Bill 1012, which was introduced on March 20, failed to pass in April. It would require:

“…each law enforcement agency to ensure that its publicly available policy on the use of force incorporates the following principles: that the primary duty of all law enforcement is to preserve the life of all individuals; that deadly force is to be used only as the last resort; that officers should use skills and tactics that minimize the likelihood that force will become necessary; that, if officers
must use physical force, it should be the least amount of force necessary to safely address the threat; and that law enforcement officers must take reasonable action to stop or prevent any unreasonable use of force by their colleagues.”

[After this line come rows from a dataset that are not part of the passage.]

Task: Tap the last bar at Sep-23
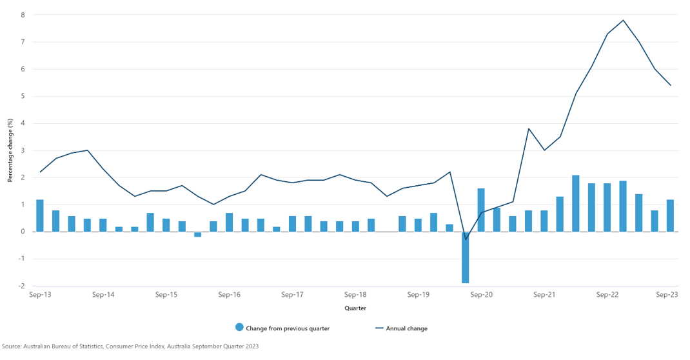point(670,215)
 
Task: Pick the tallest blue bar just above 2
point(575,203)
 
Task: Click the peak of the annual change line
point(623,20)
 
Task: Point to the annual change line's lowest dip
point(466,239)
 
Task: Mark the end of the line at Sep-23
point(671,85)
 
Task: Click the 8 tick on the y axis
point(23,15)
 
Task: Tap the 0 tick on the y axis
point(23,232)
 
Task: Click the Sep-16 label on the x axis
point(229,295)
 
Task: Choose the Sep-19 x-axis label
point(418,295)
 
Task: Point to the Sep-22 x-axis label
point(607,295)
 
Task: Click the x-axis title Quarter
point(355,308)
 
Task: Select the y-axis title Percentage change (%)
point(10,150)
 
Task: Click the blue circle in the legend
point(240,328)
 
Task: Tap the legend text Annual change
point(406,328)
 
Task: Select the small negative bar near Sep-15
point(197,234)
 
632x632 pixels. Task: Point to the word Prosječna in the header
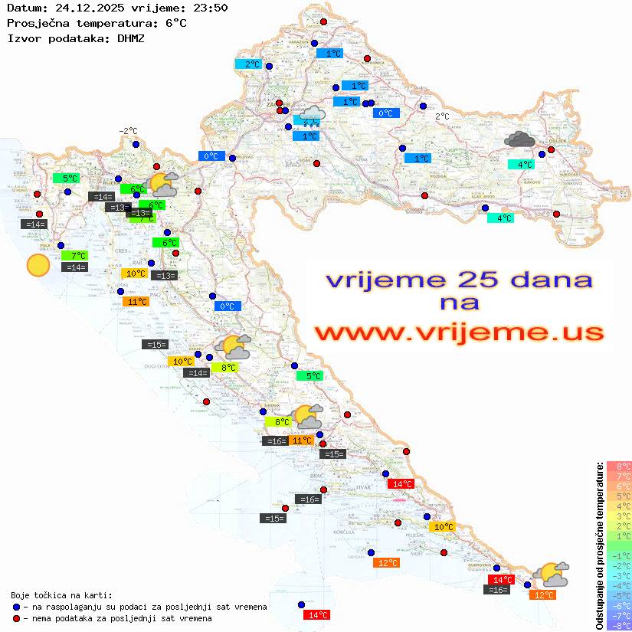34,23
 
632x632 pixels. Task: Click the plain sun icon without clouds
38,265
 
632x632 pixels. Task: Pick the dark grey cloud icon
520,139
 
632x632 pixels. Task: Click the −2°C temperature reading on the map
128,131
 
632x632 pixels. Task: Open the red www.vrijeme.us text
458,333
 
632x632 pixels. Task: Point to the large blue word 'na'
459,303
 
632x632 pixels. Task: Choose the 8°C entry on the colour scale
619,466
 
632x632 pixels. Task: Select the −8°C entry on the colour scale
619,625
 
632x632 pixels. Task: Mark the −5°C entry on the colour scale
619,595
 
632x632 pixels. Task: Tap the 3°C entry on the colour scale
619,516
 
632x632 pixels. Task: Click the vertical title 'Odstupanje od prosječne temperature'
600,545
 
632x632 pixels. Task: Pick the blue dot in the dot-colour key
18,607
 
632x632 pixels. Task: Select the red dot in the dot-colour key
18,618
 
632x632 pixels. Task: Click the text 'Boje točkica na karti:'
61,594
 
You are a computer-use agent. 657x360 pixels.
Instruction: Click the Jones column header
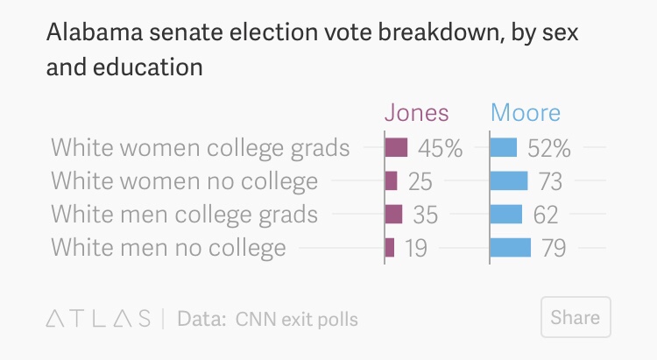417,113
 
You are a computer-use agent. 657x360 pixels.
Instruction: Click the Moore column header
526,113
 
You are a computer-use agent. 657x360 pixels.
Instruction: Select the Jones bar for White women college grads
397,147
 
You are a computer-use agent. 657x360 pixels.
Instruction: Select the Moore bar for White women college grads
504,147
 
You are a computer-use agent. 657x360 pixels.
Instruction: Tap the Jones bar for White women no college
392,180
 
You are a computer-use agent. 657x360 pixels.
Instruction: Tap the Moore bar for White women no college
509,180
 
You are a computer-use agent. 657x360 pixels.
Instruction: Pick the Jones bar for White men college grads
394,214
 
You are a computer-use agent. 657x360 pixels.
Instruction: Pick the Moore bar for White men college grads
506,214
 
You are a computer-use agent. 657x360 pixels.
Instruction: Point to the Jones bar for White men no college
390,247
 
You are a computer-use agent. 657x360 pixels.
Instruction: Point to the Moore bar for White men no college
511,247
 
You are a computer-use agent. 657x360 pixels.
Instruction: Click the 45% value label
439,148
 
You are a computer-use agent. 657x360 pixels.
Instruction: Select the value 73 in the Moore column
550,181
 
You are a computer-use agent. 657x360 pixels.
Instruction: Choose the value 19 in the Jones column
416,248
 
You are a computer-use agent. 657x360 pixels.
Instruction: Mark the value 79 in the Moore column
554,248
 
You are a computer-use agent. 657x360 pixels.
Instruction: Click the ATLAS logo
97,318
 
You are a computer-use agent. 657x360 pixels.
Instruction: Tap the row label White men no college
168,248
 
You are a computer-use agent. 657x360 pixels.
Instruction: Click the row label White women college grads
201,148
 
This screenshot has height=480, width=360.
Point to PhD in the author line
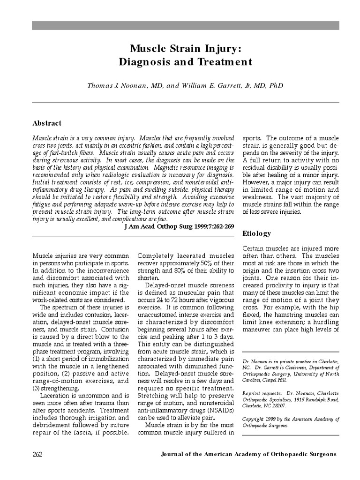pyautogui.click(x=276, y=86)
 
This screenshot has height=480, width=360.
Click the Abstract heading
pyautogui.click(x=47, y=123)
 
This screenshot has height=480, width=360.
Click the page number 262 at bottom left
pyautogui.click(x=38, y=454)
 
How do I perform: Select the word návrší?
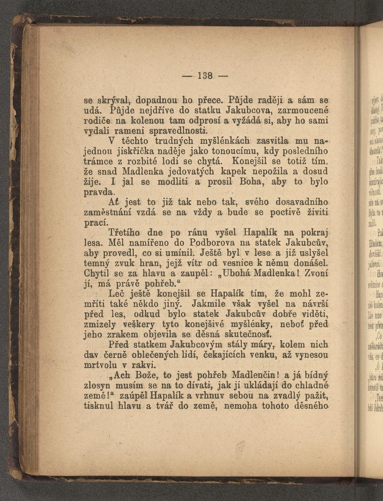coord(313,303)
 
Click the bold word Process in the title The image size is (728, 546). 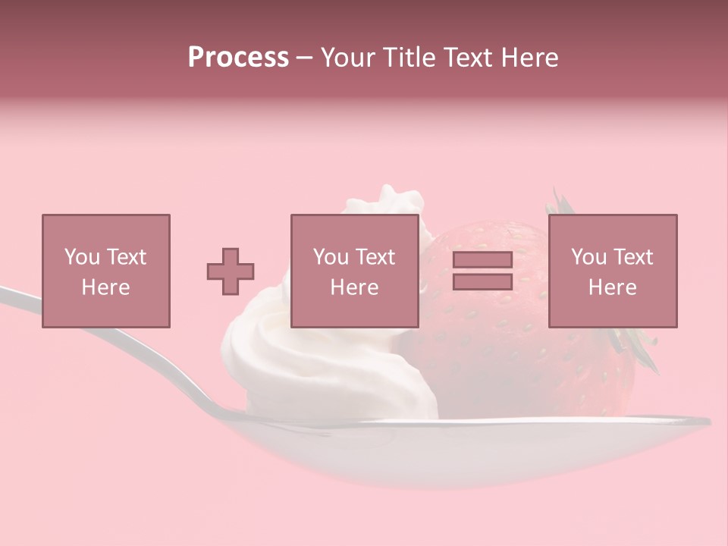[238, 58]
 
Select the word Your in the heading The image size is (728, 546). [347, 58]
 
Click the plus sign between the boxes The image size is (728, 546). [231, 271]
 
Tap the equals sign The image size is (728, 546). [482, 271]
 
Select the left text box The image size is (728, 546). [106, 271]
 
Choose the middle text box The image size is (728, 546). [355, 271]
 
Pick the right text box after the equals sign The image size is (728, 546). [613, 271]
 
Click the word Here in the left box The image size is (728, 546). [105, 287]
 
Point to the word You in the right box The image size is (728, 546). [588, 257]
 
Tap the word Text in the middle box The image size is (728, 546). [376, 257]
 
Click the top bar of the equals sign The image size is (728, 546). [482, 260]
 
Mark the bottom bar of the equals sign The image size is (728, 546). [482, 281]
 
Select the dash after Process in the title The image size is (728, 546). [305, 58]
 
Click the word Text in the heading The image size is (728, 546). [466, 58]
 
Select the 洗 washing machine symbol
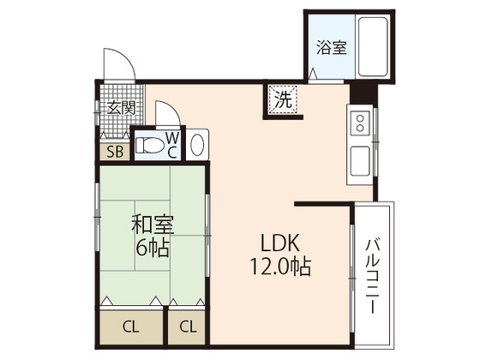click(282, 99)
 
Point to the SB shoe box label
click(113, 153)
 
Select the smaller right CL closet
click(187, 326)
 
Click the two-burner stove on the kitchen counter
click(360, 121)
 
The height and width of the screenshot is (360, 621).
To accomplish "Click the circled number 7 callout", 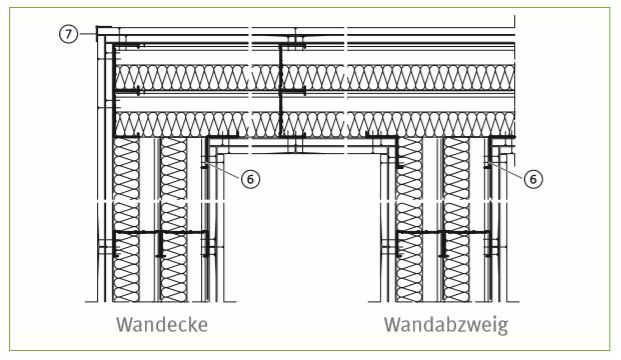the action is pos(69,34).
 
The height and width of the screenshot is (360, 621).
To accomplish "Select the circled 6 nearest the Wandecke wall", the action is pos(250,179).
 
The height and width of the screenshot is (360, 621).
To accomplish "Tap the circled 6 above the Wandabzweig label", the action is pos(533,179).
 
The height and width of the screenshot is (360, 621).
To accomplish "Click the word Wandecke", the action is pos(162,325).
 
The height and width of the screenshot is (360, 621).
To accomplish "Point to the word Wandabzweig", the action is pos(446,326).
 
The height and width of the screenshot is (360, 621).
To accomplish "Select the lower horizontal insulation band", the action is pos(315,124).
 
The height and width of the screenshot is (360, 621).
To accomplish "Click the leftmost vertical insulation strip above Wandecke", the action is pos(126,220).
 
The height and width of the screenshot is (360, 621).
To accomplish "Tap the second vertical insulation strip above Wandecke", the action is pos(173,220).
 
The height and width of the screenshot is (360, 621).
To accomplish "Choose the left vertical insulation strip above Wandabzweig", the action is pos(409,220).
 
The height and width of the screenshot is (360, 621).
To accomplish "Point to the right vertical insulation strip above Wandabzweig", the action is pos(456,220).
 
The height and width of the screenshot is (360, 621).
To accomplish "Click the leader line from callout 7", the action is pos(88,34).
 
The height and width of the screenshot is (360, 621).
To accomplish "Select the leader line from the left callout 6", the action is pos(224,170).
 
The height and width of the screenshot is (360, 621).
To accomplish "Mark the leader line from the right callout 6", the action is pos(507,170).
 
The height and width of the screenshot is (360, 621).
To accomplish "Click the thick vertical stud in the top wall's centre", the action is pos(280,90).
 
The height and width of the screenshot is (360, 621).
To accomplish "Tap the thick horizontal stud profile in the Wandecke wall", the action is pos(160,232).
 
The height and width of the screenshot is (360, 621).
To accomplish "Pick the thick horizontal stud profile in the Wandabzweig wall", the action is pos(444,232).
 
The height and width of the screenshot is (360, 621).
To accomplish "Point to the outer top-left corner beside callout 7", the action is pos(97,27).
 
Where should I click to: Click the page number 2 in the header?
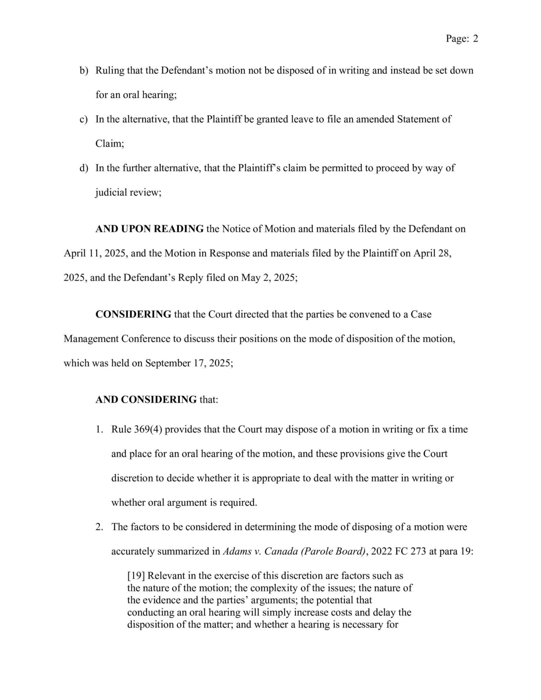pos(475,39)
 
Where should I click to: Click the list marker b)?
pos(84,70)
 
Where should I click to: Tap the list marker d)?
pos(84,168)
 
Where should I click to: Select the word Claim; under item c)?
pos(109,144)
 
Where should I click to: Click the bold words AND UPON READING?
pos(149,229)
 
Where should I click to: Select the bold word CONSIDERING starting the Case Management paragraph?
pos(133,314)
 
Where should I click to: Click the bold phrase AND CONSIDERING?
pos(146,399)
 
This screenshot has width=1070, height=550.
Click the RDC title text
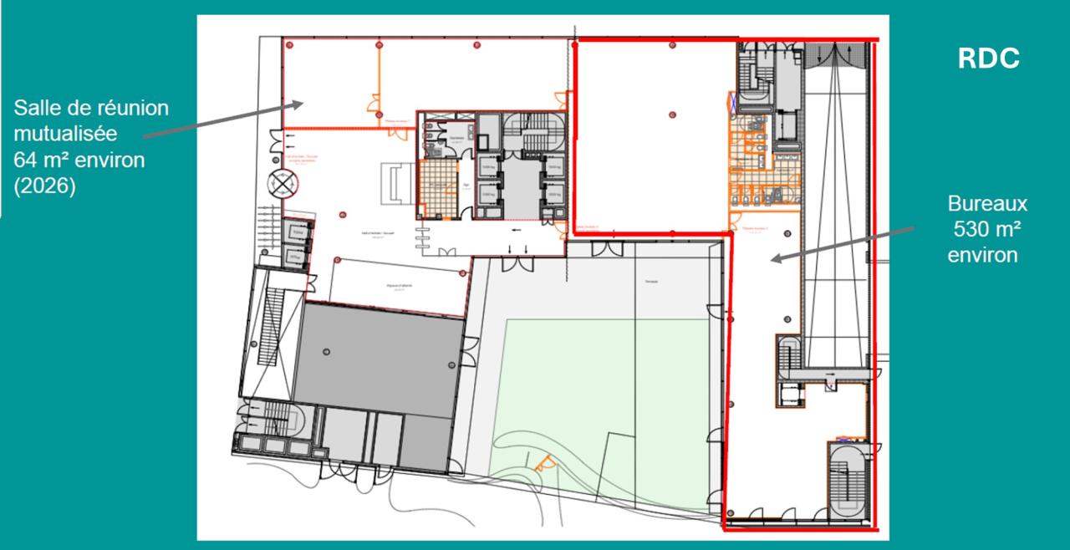[x=988, y=59]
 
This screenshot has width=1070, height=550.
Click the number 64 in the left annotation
[x=23, y=159]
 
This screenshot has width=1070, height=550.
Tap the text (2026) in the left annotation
[x=44, y=186]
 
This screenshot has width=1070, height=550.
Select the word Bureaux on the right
[x=987, y=204]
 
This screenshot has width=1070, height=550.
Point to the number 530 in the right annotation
[x=973, y=229]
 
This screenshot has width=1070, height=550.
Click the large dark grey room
[x=376, y=355]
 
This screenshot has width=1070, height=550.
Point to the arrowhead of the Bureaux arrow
[x=774, y=260]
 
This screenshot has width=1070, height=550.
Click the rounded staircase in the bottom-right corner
[x=846, y=481]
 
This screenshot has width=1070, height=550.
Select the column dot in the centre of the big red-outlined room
[x=672, y=115]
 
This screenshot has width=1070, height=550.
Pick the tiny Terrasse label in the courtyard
[x=651, y=282]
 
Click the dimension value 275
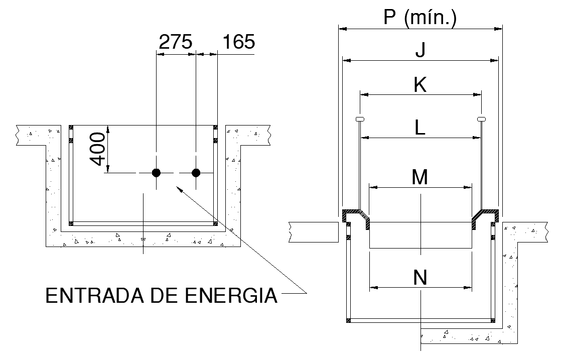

The bill would also prohibit the disciplining of a law enforcement officer for reporting a violation of the agency’s policy regarding the use of force. The representatives presenting the bill say it would require the Law Enforcement Standards Board to develop a model use of force policy for law enforcement agencies that “must address interactions with individuals with mental disorders, alcohol or drug problems, dementia disorders, and developmental disabilities; limit the use of force against vulnerable populations; and include other best practices that LESB identifies.”

Gov. Evers released a statement in response to the in-custody death of George Floyd in Minneapolis and the protests occurring throughout the state, saying in part, “We must confront society’s comfort with racism. We must re-establish trust with communities of color. We must be willing to listen, we must be willing to be uncomfortable, we must be willing to do the work.”